**Task to carry out:**
Write out the text of each item below word for word, leaving out the pictures.

**Supplied data:**
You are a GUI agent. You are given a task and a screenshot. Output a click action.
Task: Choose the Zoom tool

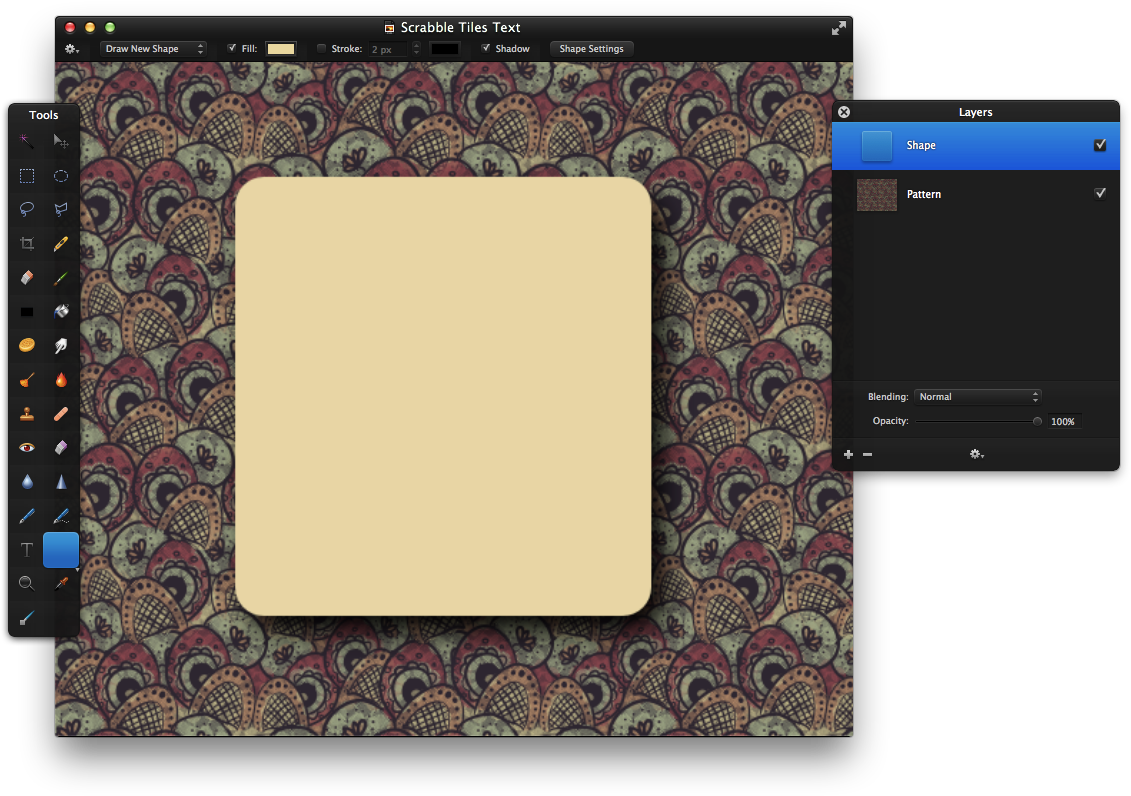tap(26, 583)
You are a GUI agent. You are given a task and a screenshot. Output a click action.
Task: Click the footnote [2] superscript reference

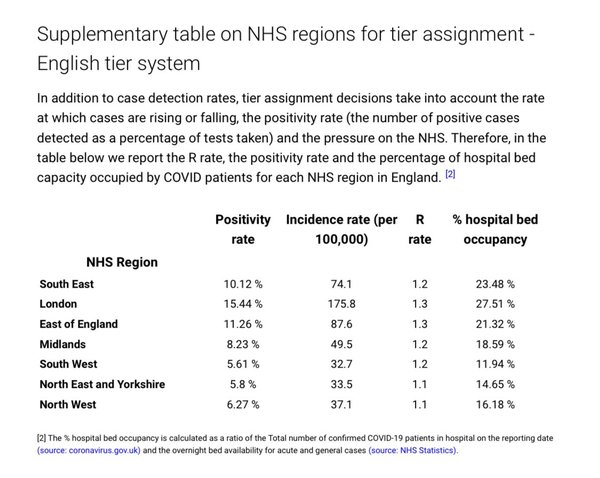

**Solved problem:**
You are a GUI agent. You are given a task and a screenshot. Output a click action.
Task: Choose the Zoom tool

tap(26, 583)
You are a GUI agent. You are given a task and a screenshot. Output a click action.
Task: Click the footnote [2] superscript reference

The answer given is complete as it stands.